Ball and Stick, Apple and Orange

Science Daily reported on research from Rice University that had actually appeared in a press release from Rice last week. Go figure. The new article includes the above image, however, which could be perceived as an improvement (or not) over the text-only copy from Rice.

A quick glance at the image caused a sudden nag, and I started to browse on before I figured out what was bothering me.

The nanotube should be made of atoms, right? Presumably those little grey shiny balls in the molecular model above. But interior to the nanotube, we see brightly-colored (one might be tempted to call them radioactive-looking) blobs that look like a scanning-electron micrograph of something-or-other. But these are supposed to be atoms! Specifically, astatine atoms, which should be a fair bit bigger than shown here.

This isn’t a big deal, I suppose, but it’s oddly distracting. First off, they use different visual vocabulary to represent the same kind of thing: atoms are shown in two distinctly different ways in the above image. Secondly (and I know I’m going out on a limb here), the image they choose perhaps even vaguely suggests cancerous cells… And given that the press release concerns using nanotubes to treat cancer, that’s potentially problematic.

Ladybug! Ladybug! Fly Away Home

The above image can be found on an American Institute of Physics webpage that accompanies a brief press relase about nanotube repair. (Amusingly enough, the HTML for the first of the above links seems not to have been changed from the previous Physics News graphic, so it reads “U.S. High-School Enrollment in Physics Classes.”)

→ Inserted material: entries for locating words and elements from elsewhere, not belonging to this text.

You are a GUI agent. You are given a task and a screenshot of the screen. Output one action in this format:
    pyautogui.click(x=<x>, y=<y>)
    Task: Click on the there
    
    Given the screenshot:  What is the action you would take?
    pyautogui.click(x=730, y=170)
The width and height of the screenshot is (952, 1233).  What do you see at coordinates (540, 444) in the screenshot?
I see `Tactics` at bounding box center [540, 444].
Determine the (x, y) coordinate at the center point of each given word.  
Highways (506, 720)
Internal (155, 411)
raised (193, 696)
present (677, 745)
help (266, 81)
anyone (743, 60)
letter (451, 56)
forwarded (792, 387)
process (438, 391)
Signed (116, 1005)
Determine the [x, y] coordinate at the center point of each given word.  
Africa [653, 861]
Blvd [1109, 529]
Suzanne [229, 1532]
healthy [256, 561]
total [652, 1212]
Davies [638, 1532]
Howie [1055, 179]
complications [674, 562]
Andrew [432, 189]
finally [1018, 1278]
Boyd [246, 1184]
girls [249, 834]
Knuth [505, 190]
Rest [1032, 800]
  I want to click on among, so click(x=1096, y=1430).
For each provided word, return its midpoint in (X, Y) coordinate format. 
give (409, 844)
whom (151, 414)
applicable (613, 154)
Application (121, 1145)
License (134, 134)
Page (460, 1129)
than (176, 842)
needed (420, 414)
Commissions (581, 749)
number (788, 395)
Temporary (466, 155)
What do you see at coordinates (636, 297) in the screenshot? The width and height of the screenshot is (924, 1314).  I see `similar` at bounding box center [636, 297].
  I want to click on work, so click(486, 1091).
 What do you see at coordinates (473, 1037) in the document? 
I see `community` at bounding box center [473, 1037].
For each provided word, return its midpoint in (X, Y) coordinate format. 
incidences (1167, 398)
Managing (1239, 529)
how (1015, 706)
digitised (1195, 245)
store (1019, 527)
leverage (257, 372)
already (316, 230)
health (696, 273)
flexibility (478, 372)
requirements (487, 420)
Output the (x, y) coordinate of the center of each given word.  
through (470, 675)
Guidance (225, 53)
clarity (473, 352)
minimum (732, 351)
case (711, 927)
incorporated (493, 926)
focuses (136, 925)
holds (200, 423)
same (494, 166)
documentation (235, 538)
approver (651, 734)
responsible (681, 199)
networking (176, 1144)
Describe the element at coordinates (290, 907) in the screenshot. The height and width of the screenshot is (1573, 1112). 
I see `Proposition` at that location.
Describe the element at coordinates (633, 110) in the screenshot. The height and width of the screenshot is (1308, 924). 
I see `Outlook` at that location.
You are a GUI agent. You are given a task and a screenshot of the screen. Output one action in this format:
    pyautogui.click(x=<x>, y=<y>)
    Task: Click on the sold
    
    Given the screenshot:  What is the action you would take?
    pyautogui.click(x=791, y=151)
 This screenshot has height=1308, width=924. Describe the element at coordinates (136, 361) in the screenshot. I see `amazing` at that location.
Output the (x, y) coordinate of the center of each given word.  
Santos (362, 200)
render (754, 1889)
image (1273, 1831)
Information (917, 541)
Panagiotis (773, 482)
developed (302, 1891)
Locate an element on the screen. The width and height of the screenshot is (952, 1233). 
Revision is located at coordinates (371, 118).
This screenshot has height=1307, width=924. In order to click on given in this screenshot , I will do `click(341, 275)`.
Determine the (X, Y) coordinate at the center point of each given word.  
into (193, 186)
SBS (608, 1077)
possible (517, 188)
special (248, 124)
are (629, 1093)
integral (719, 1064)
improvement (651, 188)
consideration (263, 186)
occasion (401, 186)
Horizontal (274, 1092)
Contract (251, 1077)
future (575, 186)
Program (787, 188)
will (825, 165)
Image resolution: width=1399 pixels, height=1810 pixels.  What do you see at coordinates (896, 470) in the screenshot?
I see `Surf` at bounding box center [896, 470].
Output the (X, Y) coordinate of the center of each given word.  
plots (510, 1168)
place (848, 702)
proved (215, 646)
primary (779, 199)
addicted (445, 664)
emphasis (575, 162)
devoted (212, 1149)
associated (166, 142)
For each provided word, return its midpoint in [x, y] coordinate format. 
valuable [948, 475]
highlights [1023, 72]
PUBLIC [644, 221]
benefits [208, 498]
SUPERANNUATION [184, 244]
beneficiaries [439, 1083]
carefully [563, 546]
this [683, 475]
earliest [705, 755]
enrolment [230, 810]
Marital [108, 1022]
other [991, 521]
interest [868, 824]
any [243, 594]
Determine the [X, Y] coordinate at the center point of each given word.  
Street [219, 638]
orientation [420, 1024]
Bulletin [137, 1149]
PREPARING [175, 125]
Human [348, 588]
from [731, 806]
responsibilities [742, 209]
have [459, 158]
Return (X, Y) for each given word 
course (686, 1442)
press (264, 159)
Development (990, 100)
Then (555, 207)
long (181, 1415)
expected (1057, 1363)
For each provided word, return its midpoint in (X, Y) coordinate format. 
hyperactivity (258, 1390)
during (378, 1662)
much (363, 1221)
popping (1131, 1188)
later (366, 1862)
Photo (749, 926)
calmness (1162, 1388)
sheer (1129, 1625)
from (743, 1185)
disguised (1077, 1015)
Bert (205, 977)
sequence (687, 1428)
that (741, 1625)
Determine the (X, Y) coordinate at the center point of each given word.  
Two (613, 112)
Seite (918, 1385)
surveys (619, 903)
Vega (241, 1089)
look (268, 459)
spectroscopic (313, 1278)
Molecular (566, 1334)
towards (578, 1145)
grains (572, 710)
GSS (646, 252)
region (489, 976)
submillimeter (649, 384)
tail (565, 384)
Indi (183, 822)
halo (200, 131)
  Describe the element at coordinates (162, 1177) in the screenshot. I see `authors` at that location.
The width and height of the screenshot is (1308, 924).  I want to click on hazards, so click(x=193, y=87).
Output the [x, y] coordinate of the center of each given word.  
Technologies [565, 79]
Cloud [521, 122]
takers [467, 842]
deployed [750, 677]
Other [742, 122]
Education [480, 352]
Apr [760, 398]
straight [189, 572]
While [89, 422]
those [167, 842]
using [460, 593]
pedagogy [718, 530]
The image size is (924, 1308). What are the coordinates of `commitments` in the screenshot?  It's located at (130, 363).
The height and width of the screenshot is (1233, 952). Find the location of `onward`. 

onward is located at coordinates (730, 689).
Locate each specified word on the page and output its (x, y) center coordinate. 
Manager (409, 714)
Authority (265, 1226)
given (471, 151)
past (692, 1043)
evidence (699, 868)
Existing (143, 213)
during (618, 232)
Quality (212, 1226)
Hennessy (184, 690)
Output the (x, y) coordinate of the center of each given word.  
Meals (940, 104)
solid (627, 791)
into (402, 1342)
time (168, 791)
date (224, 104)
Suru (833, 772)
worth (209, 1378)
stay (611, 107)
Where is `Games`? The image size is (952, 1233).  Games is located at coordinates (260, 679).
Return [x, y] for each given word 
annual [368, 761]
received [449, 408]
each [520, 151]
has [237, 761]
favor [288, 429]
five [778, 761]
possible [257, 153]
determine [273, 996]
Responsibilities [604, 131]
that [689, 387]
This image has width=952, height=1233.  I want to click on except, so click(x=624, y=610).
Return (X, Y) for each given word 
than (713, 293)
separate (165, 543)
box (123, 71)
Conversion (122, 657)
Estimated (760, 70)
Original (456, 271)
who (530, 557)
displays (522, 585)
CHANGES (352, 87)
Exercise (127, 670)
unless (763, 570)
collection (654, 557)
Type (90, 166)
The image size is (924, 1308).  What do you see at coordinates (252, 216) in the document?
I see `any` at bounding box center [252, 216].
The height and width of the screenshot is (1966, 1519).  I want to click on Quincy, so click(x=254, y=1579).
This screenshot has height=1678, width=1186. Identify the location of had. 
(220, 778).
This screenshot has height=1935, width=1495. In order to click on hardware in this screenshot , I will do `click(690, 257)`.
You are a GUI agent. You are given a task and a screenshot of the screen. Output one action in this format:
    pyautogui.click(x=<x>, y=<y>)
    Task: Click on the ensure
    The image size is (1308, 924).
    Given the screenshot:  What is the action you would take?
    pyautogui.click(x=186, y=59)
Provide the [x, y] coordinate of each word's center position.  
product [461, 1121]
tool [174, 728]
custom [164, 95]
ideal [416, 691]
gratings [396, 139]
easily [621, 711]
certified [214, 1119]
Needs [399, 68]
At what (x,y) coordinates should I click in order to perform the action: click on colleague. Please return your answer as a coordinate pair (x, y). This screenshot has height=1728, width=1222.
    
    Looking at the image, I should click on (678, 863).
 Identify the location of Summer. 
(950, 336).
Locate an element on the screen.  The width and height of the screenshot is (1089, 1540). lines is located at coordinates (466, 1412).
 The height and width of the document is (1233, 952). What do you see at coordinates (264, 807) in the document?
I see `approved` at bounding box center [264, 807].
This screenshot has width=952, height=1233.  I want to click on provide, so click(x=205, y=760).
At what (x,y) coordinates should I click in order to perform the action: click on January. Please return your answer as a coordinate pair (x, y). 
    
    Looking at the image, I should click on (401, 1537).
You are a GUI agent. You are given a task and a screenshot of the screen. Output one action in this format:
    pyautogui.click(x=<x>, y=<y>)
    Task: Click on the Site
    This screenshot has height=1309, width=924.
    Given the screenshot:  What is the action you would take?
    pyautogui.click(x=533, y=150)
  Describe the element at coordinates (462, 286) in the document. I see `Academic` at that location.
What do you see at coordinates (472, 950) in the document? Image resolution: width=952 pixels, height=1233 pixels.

Anyway, the caption explains: “The microscopic behavior of a carbon nanotube with a tear resembles somewhat the motion of a ladybug. The rip in the nanotube fabric, caused by heating stressing the nanotube, is sewn up in a moving process in which carbon a pentagon-heptagon structure propagates along the tube.”

Huh? I mean, I think I understand what’s happening, but what does it have to do with ladybugs? I mean, any more than it does an amoeba or something? Cute picture; unhelpful analogy.

I kinda like the filmstrip holes indicating the passage of time, but I wonder how biased that is toward people of a certain age. Do they use film in classes any more? Have most kids seen a movie projector, let alone an actual strip of film?

Oh, by the way, enrollment in high-school physics classes is up!